Recentemente, em uma live no canal da atriz Maria Zilda Bethlem, o ator Oscar Magrini mencionou um conselho que teria recebido no começo de sua carreira, da atriz veterana Cleyde Yácones. Ela teria dito que para ingressar na Globo teria que “participar do quartinho do PC”, referência a um suposto quarto onde ocorreria relações sexuais e uso de drogas. Trata-se de outra forma de se referir aos chamados “testes de sofá”, que dizem respeito à prática (supostamente, muito comum nos ambientes artísticos – pelo menos em outras épocas) de “troca” de favores sexuais por oportunidades na TV ou cinema.
Se o tal “quartinho do PC” hoje soa escandaloso, é porque muita coisa mudou desde então. Esta tônica do “descompasso” é o argumento presente na única entrevista concedida por Marcius Melhem até o momento para Mauricio Stycer e Dolores Orosco, no portal UOL. Na entrevista, ele se assume como “homem tóxico” e se desculpa por “comportamentos, atitudes que não cabem mais”. Em uma espécie de ato falho, o humorista deixa entender que estas atitudes abusivas um dia “couberam” aos homens – tal como o teste de sofá metafórico ao qual, a confiar na reportagem, ele submetia suas funcionárias.

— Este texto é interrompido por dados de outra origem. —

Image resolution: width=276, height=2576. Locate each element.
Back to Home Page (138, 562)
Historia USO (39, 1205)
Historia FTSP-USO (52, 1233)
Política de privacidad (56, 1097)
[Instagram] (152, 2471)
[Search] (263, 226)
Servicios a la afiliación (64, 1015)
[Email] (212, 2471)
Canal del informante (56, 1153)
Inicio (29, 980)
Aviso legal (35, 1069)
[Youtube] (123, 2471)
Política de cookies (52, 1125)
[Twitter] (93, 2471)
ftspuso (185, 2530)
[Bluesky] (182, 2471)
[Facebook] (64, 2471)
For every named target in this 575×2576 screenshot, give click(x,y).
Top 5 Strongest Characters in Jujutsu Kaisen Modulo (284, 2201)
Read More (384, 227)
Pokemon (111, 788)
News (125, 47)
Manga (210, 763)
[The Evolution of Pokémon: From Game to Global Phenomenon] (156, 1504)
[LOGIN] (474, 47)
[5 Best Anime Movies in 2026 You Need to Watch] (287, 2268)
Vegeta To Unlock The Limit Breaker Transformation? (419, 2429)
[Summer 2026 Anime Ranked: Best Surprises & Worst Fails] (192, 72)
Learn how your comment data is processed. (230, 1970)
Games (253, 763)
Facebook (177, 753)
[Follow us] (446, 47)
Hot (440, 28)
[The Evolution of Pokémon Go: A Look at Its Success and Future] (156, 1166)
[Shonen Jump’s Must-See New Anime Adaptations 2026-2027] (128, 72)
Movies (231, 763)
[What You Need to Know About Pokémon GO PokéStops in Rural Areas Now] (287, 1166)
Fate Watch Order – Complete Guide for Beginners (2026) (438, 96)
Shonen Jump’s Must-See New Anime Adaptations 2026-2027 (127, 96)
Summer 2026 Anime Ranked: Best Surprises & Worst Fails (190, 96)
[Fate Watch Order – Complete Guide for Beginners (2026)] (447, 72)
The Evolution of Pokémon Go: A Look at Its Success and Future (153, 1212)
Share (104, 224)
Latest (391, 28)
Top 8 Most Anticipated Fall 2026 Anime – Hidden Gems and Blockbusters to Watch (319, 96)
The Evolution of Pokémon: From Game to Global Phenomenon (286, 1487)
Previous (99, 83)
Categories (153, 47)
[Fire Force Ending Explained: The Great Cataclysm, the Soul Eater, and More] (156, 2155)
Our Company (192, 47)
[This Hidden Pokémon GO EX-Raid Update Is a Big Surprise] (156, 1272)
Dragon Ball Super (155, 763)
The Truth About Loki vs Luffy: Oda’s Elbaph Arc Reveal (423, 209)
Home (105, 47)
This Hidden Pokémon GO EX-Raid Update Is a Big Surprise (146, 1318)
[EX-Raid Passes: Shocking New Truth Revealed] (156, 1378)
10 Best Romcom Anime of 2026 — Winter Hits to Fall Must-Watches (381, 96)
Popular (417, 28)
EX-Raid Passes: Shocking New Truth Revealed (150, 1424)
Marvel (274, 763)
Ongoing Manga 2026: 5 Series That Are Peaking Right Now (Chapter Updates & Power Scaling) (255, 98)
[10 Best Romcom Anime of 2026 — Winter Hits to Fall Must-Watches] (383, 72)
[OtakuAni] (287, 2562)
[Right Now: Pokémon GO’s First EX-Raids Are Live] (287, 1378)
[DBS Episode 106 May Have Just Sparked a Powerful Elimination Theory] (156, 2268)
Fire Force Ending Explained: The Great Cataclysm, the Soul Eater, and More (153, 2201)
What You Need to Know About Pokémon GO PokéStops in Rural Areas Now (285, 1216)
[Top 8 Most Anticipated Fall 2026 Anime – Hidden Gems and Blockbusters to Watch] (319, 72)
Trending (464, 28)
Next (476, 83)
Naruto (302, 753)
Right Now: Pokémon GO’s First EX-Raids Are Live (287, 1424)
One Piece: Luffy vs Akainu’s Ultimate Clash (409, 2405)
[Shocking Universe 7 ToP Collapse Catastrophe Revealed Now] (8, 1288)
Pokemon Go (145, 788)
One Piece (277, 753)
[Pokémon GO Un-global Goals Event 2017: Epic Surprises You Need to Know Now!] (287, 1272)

Em suma, foi preciso sacrificar toda uma parte da melhor programação de humor das últimas décadas na TV para que, por fim, alguma atitude fosse tomada para que uma mulher recebesse algum acolhimento após ter sido violada pelo seu chefe. Pode parecer radical, mas se servir para que se dê um passo a mais rumo ao fim de uma cultura de abuso contra as mulheres, será de grande valia.